Explaining the potential in terms an English major can understand, Peretti helpfully dropped a reference to a fictional character. “Once we understand how to talk to—Dr. Dolittle, how to talk to the animal—we’re going to be able to ask it complex questions that maybe we don’t even know how to fully define. We’ll be able to put them in environments that we want to know things about, and it will sample everything that’s relevant, even if we haven’t thought of it potentially.”

In response to a question about organoid computers and quantum computers, Peretti noted that he is not a quantum expert but that organoid computing might complement quantum technology. “I don’t think that it will make [quantum computing] obsolete because there are quantum effects that probably can’t be replicated and that have intrinsic value for data security and for other applications that are beyond what a biocomputational system would be capable of doing.”

Like their conventional computing counterparts, organoids will likely be most powerful in networks. “When we want to solve enormous problems using in silica computation, we have networked a whole bunch of microchips that are doing a whole bunch of calculations. We have a network of calculators doing computations in parallel and series. If you talk to the investigators, they are talking about not just a single organoid or a single collection of cells. They are talking about networks of cells in large three-dimensional meshes where each organoid might be a node in a larger biocomputer.”

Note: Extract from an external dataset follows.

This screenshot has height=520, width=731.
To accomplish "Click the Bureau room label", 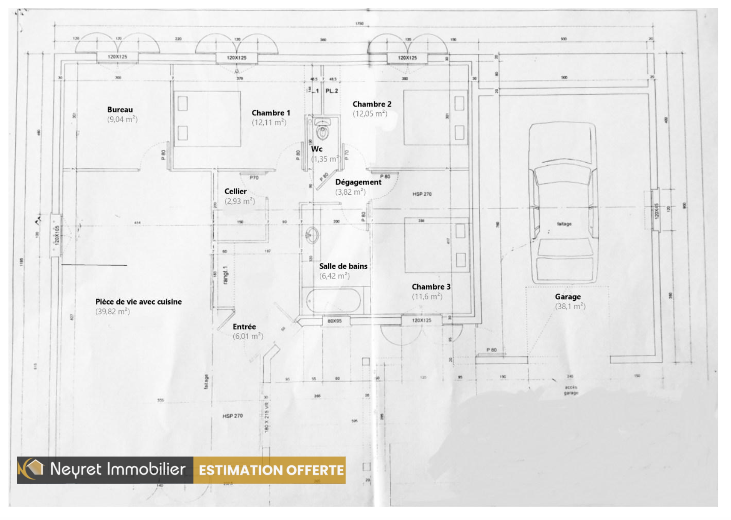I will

The BEGIN OI program includes three threads: biocomputing theory and modeling; biology-integrated culture maintenance and hardware systems; and ethical, legal and social implications. The first acknowledges that understanding the output from individual organoids or groups of organoids will require new tools, including AI, which will help analyze the data and determine which information is useful or simply noise. “If we’re asking [an organoid] to add 2 plus 2, we have to figure out where does it say ‘4’ as opposed to 5? Can we set up a translator so that we can send it information that it understands, and it sends us information that we can understand?”

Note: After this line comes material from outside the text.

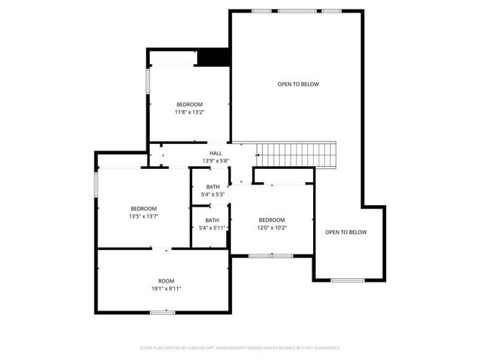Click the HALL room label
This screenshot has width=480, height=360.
click(216, 153)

The second thread, he said, is developing the chassis “that allows the system to actually live and be able to do its computing.” And the third requires the teams, from the first day, to include ethical research questions for their projects “because if you wait five years before you ask the first ethical question, you’ve already gone down a road that may be hard to turn from,” Peretti asserted.

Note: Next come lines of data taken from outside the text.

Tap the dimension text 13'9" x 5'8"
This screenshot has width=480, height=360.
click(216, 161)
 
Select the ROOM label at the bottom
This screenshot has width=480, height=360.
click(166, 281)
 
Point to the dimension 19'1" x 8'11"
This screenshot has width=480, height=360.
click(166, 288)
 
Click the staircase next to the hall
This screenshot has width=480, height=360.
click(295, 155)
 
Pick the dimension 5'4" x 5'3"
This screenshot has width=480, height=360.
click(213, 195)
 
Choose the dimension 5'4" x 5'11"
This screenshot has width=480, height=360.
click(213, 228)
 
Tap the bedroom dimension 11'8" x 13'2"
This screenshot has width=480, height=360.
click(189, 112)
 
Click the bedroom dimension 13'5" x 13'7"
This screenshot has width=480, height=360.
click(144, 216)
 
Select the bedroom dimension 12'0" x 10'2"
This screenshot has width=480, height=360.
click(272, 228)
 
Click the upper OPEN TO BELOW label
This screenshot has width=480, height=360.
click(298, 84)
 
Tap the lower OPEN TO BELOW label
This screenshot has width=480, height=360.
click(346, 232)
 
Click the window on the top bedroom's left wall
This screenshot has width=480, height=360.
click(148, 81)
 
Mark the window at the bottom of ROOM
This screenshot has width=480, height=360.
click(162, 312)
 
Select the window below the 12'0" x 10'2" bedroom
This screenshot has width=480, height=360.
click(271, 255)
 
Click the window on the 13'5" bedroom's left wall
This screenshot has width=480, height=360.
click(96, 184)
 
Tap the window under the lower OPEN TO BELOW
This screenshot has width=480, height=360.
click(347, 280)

Organoid and biological computing research is so new that scientists don’t yet know how the technology will ultimately be used, but the research topic exemplifies what the NSF tries to do, which is to “find exciting technology that needs a nudge” to address national needs, even though the specific applications of the technology might be difficult to predict. “We don’t specify that you have to do this particular calculation or that particular calculation. Do some calculations with this thing; show us what’s possible,” Peretti said. “We are trying to understand how these things work by seeing if we can get them to do A, B, C. In the simplest terms, if we can get an organoid to be exposed to, let’s say, blue light and yellow light and give us a green response, like, that would be crazy.”